L’article 164 de la Constitution, rappelons-le, stipule que « la justice est rendue par des magistrats. Ils peuvent être assistés par des assesseurs populaires, dans les conditions fixées par la loi ».

En outre, l’Union appelle à un meilleurs choix des jurés parmi les magistrats les plus compétents qui devraient être soumis à une période de formation spéciale. L’instance des jurées est composée généralement de trois magistrats qui statuent ensemble lors des verdicts.

L’UNOA exigent également que la Cour d’appel criminelle se tient dans une région limitrophe comme c’est le cas en France et non pas dans la même wilaya où est situé le tribunal de première instance, afin d’éviter toute interférence dans le déroulement des procès.

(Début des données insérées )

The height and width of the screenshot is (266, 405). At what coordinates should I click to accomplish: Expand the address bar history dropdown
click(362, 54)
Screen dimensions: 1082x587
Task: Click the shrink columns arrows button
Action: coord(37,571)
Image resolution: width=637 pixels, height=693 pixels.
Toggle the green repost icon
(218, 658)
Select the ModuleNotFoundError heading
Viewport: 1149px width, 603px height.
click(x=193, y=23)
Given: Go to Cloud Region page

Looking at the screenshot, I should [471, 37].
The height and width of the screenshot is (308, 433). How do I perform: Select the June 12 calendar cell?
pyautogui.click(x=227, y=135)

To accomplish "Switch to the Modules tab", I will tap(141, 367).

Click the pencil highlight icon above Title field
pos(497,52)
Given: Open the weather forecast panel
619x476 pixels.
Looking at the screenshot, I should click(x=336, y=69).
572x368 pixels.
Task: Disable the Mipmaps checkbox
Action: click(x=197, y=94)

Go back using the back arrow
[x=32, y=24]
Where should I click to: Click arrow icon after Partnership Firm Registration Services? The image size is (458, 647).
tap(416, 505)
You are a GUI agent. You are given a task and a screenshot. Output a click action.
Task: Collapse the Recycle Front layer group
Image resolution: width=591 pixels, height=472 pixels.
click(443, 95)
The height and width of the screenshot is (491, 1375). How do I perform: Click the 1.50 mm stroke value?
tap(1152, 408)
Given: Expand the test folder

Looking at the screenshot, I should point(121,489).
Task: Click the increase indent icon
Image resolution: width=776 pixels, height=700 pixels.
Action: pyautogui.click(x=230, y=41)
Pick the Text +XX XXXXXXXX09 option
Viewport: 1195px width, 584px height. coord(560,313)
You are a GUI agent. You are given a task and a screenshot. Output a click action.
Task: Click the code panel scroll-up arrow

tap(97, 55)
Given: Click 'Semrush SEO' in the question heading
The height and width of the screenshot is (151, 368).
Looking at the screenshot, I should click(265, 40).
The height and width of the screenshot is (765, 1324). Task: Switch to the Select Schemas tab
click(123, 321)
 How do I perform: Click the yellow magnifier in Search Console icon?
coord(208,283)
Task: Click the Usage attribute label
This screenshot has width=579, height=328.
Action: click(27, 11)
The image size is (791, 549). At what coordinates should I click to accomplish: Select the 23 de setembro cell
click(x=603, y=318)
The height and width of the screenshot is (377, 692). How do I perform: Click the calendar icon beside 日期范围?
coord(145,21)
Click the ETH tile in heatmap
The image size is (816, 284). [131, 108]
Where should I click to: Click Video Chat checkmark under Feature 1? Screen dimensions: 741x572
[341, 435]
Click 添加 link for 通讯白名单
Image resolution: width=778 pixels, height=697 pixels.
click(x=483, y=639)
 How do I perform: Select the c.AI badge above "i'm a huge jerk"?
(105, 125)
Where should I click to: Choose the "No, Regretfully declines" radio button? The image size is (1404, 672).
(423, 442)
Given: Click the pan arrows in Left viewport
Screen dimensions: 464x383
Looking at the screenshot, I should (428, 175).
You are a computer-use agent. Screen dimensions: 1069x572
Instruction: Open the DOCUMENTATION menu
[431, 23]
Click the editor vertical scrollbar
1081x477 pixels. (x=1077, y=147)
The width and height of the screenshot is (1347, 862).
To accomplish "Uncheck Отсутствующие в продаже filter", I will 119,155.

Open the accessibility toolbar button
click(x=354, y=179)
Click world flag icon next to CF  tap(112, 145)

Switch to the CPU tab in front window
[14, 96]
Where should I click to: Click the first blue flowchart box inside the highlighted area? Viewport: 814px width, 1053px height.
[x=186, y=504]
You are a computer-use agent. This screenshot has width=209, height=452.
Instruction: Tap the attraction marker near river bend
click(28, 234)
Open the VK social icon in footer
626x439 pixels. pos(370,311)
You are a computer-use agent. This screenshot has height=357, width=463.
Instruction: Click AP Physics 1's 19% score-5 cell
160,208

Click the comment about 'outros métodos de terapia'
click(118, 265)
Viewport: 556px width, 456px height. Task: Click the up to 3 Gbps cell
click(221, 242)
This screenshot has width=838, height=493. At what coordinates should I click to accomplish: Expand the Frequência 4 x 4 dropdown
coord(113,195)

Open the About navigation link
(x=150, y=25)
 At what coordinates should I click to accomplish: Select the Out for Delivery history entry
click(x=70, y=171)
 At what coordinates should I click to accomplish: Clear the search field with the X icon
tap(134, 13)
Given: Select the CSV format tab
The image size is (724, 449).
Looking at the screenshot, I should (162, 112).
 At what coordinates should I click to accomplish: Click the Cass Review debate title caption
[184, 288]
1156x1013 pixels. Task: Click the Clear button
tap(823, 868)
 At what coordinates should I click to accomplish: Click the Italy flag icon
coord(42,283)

Les robes noires demandent également la suppression de l’article 271 du code de procédure pénale qui permet le jugement des affaires criminelles sans la présence des avocats. Cet article, selon le même communiqué, permet à l’accuse de se faire défendre par un de ses proches ou des amis. « Pourtant, les complications procédurales et objective des tribunaux criminels exigent la présence des avocats », explique l’UNOA dans son communiqué.

De plus, l’Union réclame la suppression de la procédure de la citation directe, devenue, selon la même source, une sérieuse entrave au bon fonctionnement de la justice criminelle qui engendre une hausse du nombre de détention provisoire.

Poursuivant, les avocats demandent le retour aux procès groupés quand il s’agit de délit, dont les peines ne dépassant pas les 5 ans d’emprisonnement. « Cette procédure a prouvé son efficacité par le passé dans la protection des droits et des libertés ainsi le respect de procès équitables », ajoute l’Union des ordres des avocats.